下载函数(Download Function)

def my_climate_download(gdirs=None, path=True, reset=False):
    """Download climate data for a set of glaciers.

    Parameters
    ----------
    gdirs : list of GlacierDirectory, optional
        Glacier directories to process. If None, downloads all available.
    path : bool or str
        If True, return output path. If str, path to download directory.
    reset : bool
        If True, re-download existing files.

    Returns
    -------
    str
        Path to the downloaded data directory.
    """

处理函数(Process Function)

@entity_task(logger, writes=['climate_historical'])
def process_my_climate(gdir, **kwargs):
    """Process downloaded climate data for a single glacier.
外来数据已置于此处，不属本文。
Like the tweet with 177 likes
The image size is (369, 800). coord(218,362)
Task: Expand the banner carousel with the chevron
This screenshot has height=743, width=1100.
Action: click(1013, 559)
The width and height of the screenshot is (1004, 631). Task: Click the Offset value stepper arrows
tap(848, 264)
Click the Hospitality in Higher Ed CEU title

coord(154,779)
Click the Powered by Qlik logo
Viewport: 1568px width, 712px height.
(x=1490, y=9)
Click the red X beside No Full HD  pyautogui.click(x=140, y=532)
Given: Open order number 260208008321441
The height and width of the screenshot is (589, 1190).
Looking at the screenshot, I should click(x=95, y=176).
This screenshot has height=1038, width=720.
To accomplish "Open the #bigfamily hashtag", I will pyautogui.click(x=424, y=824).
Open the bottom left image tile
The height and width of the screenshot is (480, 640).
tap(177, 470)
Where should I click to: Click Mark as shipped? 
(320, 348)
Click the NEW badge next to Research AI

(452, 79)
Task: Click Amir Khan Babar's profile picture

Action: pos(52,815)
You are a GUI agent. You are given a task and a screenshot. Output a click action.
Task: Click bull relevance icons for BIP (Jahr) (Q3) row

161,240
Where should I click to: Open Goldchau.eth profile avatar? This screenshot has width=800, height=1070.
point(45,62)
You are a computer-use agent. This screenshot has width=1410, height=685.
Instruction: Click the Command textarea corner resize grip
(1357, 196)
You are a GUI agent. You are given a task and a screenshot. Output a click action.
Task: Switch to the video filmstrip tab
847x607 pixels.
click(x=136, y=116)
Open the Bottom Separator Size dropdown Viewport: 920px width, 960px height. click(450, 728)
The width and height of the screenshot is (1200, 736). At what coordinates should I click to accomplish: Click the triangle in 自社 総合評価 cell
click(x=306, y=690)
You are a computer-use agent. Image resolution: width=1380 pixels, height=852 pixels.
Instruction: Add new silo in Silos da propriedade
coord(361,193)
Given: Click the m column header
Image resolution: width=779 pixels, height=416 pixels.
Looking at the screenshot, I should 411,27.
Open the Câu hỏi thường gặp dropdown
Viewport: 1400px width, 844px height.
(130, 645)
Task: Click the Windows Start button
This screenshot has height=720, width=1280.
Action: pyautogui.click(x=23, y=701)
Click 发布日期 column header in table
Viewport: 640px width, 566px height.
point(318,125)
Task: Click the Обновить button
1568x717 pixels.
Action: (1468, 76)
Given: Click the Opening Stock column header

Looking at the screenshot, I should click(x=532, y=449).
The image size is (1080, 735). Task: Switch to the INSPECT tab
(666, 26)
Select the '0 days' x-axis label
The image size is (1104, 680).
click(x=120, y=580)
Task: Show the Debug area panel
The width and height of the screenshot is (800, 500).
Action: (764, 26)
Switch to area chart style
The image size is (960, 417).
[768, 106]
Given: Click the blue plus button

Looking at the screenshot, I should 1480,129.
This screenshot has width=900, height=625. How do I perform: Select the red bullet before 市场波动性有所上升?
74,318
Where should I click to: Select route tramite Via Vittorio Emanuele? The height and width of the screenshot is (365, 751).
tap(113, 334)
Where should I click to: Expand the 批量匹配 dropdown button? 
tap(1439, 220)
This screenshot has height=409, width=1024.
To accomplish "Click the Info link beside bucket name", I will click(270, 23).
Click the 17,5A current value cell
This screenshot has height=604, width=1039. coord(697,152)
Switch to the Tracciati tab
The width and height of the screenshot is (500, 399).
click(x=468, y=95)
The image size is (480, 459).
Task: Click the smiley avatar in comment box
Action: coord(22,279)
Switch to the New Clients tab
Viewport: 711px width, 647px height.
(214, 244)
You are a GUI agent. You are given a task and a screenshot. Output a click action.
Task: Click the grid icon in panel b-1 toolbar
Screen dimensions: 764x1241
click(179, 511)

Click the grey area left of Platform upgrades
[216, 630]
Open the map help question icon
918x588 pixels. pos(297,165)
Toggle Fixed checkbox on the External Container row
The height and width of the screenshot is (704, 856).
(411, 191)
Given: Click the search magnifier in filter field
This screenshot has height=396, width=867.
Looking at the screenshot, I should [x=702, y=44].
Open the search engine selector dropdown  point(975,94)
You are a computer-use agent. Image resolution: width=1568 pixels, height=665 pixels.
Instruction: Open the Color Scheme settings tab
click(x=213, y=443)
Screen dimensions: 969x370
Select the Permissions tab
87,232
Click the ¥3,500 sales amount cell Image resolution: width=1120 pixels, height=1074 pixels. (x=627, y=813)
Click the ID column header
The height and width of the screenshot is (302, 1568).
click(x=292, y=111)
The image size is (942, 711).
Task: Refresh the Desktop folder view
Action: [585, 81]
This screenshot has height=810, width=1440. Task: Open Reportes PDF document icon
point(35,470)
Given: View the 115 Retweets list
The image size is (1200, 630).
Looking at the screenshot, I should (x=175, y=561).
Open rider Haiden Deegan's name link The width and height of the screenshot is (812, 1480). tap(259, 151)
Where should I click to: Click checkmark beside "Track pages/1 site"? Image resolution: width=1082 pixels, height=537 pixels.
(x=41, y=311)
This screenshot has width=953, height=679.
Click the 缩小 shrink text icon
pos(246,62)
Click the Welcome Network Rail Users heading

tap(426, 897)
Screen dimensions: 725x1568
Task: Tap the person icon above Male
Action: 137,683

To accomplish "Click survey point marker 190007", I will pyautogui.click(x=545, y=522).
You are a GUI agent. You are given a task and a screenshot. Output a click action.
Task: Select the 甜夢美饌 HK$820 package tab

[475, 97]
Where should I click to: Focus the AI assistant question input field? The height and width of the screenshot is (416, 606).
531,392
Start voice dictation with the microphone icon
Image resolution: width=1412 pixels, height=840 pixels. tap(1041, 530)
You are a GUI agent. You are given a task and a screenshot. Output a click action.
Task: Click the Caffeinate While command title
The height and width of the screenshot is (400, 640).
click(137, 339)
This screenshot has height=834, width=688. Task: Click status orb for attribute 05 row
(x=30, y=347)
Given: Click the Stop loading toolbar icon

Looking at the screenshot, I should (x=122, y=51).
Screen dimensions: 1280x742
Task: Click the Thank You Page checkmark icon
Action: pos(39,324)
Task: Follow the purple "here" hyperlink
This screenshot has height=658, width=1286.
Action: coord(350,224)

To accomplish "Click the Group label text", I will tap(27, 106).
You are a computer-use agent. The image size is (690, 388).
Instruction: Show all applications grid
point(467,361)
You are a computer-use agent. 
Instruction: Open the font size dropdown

    This function reads the raw downloaded data and writes a
    climate_historical.nc file in the glacier directory.

    Parameters
    ----------
    gdir : GlacierDirectory
    **kwargs : forwarded to implementation
    """

20.2.2 注册

Shop 模块通过修改配置来注册自身:

# In your module's __init__ or at import time:
import oggm.cfg as cfg

# Register as an available climate data source
cfg.PARAMS['baseline_climate'].append('MY_CLIMATE_DATA')

# Optionally set as the active source
cfg.PARAMS['baseline_climate'] = 'MY_CLIMATE_DATA'

20.2.3 与调度器的集成

oggm.core.climate 中的核心函数 process_climate_data() 充当调度器的角色。 当用户调用 process_climate_data(gdir) 时,调度器会查询 cfg.PARAMS['baseline_climate'] 并将请求路由到对应的 shop 模块:

# Simplified dispatcher logic in oggm.core.climate
def process_climate_data(gdir, **kwargs):
    source = cfg.PARAMS['baseline_climate']
    if source == 'CRU':
        from oggm.shop import cru
        cru.process_cru_data(gdir, **kwargs)
    elif source == 'HISTALP':
        from oggm.shop import histalp
        histalp.process_histalp_data(gdir, **kwargs)
    elif source == 'MY_CLIMATE_DATA':
        from my_package import my_shop
        my_shop.process_my_climate(gdir, **kwargs)
    else:
        raise ValueError(f"Unknown climate source: {source}")
提示:Shop 模块开发清单
  1. 实现具有标准签名的 download_*() 函数。
  2. 实现 process_*() 函数,使用 @entity_task 装饰,写入 climate_historical
  3. cfg.PARAMS['baseline_climate'] 中注册。
  4. 使用 gdir.write_climate() 或等效方法写入输出文件。
  5. oggm.core.climate.process_climate_data 的调度器中添加数据源。
  6. 提供测试数据以及至少一个集成测试。

20.3 自定义物质平衡模型

OGGM 中所有物质平衡模型均继承自 oggm.core.massbalance.MassBalanceModel。 要创建自定义模型,需继承此基类并实现所需的接口。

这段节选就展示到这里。